Instructions for the task. Starting at the line that contains "The height and" in the listing below, write out every line word for word until you have written the line that contains "The image size is (698, 614).".

Entries shown.
──────
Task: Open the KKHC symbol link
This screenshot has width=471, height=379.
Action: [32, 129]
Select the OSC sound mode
──────
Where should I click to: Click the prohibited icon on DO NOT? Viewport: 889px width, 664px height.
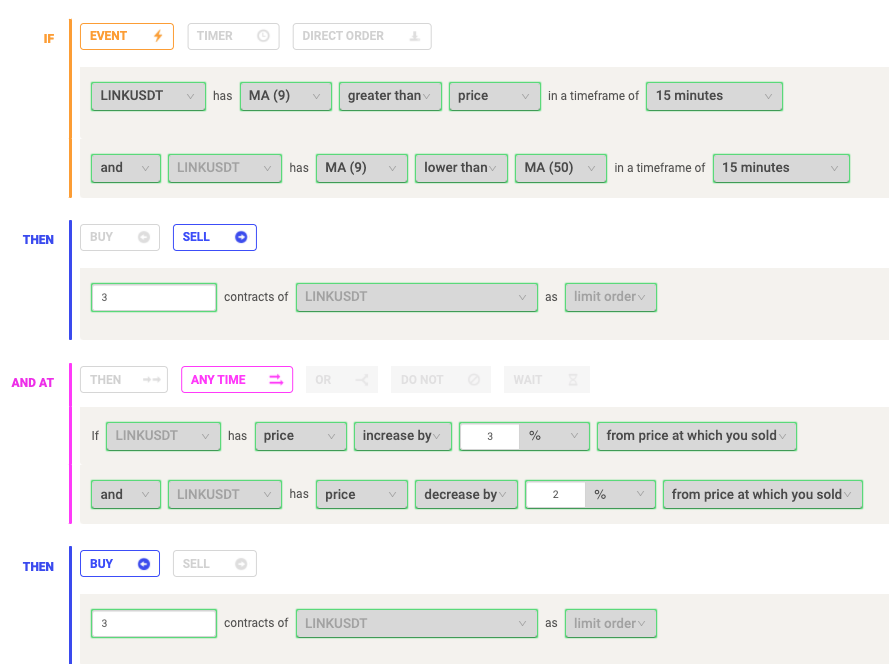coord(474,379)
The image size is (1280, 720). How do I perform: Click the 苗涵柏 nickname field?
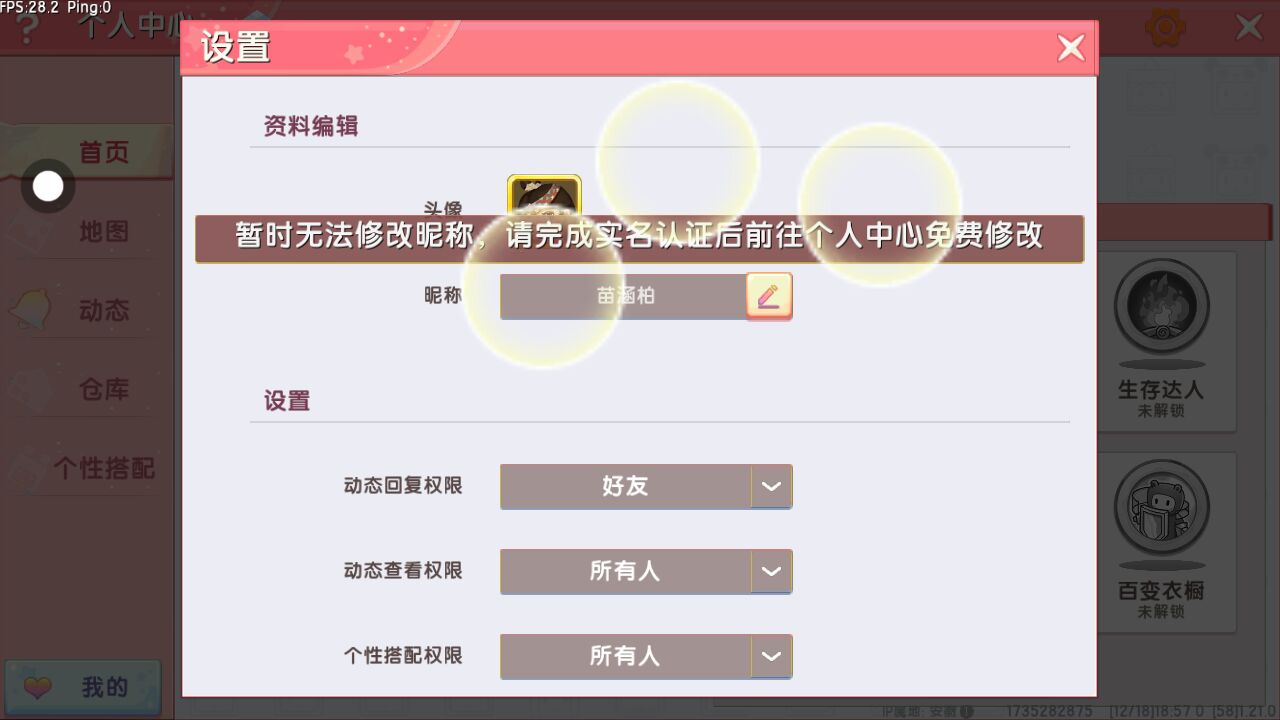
──────
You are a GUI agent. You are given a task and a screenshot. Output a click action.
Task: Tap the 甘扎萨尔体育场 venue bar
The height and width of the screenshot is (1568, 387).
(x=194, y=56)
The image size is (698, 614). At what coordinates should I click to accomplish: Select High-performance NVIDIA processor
──────
Exercise result.
The height and width of the screenshot is (1568, 387).
(x=194, y=56)
The image size is (698, 614). At what coordinates should I click to accomplish: Select High-performance NVIDIA processor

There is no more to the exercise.